» **The exercise**
Copy the lines below verbatim, beginning with the line that contains "Viewport: 1107px width, 1092px" and continuing up to and including the line that contains "pyautogui.click(x=882, y=352)".

/---

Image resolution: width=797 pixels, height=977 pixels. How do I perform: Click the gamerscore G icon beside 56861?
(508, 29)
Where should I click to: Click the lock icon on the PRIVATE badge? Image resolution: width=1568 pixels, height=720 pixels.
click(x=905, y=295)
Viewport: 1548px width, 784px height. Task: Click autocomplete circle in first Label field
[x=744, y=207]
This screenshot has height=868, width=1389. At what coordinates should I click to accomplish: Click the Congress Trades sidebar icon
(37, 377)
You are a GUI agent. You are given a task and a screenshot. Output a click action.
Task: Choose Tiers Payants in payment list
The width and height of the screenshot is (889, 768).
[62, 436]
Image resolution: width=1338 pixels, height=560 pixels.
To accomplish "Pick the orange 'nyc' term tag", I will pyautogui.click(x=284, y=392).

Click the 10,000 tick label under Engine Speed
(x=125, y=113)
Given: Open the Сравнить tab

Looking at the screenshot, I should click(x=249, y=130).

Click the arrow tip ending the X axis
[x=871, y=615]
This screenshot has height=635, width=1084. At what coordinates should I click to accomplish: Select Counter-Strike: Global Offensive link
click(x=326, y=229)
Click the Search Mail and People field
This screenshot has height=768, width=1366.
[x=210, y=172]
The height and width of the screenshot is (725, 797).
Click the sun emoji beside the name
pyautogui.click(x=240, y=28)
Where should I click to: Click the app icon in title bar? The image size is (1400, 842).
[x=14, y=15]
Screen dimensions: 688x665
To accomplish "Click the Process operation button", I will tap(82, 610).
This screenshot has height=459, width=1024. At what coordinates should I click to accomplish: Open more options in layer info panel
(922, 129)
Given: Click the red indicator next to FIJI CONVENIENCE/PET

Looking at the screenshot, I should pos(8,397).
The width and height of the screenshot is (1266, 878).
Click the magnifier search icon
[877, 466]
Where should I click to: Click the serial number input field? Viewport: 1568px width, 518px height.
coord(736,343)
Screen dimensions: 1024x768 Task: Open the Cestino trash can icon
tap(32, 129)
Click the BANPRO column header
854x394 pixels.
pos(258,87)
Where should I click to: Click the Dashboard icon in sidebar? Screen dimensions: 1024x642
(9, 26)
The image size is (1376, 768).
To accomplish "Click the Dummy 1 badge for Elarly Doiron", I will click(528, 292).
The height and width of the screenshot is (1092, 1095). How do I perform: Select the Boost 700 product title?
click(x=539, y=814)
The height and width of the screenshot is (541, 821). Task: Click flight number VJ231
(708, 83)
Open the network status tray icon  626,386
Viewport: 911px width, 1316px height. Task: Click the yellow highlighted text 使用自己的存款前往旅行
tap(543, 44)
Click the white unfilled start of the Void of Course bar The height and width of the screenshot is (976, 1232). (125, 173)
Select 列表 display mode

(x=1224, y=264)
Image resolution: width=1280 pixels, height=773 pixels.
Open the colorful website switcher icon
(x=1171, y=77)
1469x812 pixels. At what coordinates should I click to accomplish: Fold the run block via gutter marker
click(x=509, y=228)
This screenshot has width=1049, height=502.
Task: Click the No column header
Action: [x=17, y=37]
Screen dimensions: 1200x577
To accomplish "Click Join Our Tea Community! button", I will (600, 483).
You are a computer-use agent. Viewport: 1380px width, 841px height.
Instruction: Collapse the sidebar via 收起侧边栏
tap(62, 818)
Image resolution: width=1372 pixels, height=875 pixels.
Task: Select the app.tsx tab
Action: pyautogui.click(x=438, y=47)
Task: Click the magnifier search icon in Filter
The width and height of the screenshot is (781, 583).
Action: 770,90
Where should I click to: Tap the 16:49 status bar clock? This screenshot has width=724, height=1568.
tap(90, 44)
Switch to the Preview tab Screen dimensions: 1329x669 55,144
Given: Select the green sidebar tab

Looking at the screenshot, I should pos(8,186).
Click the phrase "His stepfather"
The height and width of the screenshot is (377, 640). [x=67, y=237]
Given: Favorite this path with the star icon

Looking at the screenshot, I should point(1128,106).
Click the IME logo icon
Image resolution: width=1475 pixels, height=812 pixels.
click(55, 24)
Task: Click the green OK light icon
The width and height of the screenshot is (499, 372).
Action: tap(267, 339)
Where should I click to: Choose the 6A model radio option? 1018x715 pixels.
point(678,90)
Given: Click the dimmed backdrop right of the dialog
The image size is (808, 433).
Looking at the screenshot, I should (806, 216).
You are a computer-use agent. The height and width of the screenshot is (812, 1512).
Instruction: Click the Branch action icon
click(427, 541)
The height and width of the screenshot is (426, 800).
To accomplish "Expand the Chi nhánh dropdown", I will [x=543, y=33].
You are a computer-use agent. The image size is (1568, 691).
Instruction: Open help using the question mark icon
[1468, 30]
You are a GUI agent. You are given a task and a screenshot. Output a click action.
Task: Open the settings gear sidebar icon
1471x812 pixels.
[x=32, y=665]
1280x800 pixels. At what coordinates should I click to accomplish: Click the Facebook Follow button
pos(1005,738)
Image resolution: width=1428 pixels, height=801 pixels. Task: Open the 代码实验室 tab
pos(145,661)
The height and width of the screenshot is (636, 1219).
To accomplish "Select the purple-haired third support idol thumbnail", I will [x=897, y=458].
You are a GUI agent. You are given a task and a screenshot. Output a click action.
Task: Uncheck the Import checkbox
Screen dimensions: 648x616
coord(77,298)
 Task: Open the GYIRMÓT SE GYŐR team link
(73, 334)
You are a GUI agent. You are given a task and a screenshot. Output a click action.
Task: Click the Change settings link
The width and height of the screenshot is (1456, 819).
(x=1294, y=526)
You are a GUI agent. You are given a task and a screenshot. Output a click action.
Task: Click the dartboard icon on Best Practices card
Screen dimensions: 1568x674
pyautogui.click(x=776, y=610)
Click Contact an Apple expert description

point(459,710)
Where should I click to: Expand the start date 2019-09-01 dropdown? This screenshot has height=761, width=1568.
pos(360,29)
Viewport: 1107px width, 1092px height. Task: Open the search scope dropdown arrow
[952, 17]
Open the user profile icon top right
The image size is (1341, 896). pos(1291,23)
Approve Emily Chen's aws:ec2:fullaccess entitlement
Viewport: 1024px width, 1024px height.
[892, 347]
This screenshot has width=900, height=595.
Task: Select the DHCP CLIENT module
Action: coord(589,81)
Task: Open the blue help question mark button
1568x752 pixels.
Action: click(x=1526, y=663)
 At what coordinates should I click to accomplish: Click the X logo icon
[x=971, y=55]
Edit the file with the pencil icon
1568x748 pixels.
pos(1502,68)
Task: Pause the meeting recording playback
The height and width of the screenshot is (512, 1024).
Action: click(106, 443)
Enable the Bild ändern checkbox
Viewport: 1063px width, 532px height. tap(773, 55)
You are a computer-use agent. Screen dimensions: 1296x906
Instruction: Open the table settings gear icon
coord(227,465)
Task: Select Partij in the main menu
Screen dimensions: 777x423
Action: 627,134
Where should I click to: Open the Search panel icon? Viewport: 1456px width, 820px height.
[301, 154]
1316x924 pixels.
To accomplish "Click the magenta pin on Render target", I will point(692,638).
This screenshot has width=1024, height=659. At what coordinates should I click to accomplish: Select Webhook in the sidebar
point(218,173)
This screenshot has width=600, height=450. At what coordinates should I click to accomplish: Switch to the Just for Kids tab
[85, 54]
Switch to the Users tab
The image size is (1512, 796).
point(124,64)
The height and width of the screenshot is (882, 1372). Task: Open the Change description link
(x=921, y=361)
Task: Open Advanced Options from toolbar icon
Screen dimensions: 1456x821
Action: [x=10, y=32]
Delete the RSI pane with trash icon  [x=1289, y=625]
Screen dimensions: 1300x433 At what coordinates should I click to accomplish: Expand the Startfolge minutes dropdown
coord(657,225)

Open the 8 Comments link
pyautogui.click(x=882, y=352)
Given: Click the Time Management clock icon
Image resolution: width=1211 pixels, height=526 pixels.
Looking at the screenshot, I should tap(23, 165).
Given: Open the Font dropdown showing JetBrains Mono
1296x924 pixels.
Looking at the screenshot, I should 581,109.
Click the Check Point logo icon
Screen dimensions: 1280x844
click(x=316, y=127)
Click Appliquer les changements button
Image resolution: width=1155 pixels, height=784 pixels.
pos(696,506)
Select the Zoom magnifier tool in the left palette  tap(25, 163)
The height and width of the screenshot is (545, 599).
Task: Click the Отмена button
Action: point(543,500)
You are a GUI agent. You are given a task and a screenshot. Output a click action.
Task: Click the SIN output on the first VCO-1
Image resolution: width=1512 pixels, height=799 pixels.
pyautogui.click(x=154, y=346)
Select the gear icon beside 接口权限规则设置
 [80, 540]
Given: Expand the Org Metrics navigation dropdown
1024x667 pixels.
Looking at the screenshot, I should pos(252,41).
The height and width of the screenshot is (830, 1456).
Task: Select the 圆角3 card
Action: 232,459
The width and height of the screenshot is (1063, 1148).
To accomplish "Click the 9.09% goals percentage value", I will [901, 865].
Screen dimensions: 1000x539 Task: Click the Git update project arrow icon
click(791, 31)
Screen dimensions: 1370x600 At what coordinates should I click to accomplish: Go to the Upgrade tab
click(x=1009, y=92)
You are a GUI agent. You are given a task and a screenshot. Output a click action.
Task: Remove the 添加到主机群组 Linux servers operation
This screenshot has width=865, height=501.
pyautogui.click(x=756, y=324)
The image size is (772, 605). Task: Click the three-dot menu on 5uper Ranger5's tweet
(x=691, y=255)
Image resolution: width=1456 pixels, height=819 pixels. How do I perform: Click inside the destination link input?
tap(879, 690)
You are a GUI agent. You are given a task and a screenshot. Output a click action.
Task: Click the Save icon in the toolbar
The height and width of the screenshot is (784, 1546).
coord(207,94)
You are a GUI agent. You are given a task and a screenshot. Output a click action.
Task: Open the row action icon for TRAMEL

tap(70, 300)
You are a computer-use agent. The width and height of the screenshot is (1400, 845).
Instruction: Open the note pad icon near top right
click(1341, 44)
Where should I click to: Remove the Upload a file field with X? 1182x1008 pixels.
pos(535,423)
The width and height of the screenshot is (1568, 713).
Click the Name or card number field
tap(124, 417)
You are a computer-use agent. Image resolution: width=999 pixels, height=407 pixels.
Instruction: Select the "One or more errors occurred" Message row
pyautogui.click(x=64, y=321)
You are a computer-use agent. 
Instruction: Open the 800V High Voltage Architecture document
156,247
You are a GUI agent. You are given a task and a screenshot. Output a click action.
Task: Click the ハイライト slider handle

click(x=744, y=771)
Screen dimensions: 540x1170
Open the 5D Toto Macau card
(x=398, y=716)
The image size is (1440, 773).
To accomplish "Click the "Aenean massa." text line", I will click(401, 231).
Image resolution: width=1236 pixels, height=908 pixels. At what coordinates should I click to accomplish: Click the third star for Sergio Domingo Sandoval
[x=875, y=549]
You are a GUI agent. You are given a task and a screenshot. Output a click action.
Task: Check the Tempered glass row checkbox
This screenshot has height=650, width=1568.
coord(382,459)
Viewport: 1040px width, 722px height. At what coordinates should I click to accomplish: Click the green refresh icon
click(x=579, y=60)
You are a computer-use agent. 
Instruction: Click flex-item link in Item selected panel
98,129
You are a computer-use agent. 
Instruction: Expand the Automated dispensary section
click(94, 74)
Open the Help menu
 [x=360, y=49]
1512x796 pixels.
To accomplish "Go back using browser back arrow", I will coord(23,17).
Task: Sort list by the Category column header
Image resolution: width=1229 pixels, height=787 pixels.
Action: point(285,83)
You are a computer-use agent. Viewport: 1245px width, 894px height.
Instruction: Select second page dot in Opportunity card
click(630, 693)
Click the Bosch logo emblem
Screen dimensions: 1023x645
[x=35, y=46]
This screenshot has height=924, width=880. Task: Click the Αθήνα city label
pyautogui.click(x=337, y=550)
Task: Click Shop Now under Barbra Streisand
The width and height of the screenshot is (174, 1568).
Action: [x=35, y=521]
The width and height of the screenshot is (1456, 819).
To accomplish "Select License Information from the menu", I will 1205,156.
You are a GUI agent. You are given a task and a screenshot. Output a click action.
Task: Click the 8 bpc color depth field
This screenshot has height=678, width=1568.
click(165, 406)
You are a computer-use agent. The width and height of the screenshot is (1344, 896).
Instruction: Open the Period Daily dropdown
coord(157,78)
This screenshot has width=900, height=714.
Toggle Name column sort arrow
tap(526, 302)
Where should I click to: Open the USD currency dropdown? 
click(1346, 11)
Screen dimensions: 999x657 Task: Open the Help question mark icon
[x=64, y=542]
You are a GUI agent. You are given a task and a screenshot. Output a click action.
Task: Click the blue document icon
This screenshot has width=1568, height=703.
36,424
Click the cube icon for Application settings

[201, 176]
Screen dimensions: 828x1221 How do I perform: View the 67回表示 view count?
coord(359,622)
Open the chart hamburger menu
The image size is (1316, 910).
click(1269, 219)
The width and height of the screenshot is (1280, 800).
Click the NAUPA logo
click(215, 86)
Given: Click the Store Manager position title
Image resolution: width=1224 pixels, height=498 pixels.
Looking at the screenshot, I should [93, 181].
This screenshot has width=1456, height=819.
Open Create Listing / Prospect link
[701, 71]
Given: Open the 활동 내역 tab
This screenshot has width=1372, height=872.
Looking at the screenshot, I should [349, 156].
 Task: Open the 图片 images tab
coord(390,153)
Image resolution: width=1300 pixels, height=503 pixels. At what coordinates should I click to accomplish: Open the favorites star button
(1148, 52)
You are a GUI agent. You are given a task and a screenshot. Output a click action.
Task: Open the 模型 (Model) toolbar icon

\---

» **Expected answer**
Viewport: 1107px width, 1092px height. Task: Open the search scope dropdown arrow
[952, 17]
Open the user profile icon top right
The image size is (1341, 896). pos(1291,23)
Approve Emily Chen's aws:ec2:fullaccess entitlement
Viewport: 1024px width, 1024px height.
[892, 347]
This screenshot has width=900, height=595.
Task: Select the DHCP CLIENT module
Action: coord(589,81)
Task: Open the blue help question mark button
1568x752 pixels.
Action: click(x=1526, y=663)
 At what coordinates should I click to accomplish: Click the X logo icon
[x=971, y=55]
Edit the file with the pencil icon
1568x748 pixels.
pos(1502,68)
Task: Pause the meeting recording playback
The height and width of the screenshot is (512, 1024).
Action: click(106, 443)
Enable the Bild ändern checkbox
Viewport: 1063px width, 532px height. tap(773, 55)
You are a computer-use agent. Screen dimensions: 1296x906
Instruction: Open the table settings gear icon
coord(227,465)
Task: Select Partij in the main menu
Screen dimensions: 777x423
Action: 627,134
Where should I click to: Open the Search panel icon? Viewport: 1456px width, 820px height.
[301, 154]
1316x924 pixels.
To accomplish "Click the magenta pin on Render target", I will point(692,638).
This screenshot has width=1024, height=659. At what coordinates should I click to accomplish: Select Webhook in the sidebar
point(218,173)
This screenshot has width=600, height=450. At what coordinates should I click to accomplish: Switch to the Just for Kids tab
[85, 54]
Switch to the Users tab
The image size is (1512, 796).
point(124,64)
The height and width of the screenshot is (882, 1372). Task: Open the Change description link
(x=921, y=361)
Task: Open Advanced Options from toolbar icon
Screen dimensions: 1456x821
Action: [x=10, y=32]
Delete the RSI pane with trash icon  [x=1289, y=625]
Screen dimensions: 1300x433 At what coordinates should I click to accomplish: Expand the Startfolge minutes dropdown
coord(657,225)

Open the 8 Comments link
pyautogui.click(x=882, y=352)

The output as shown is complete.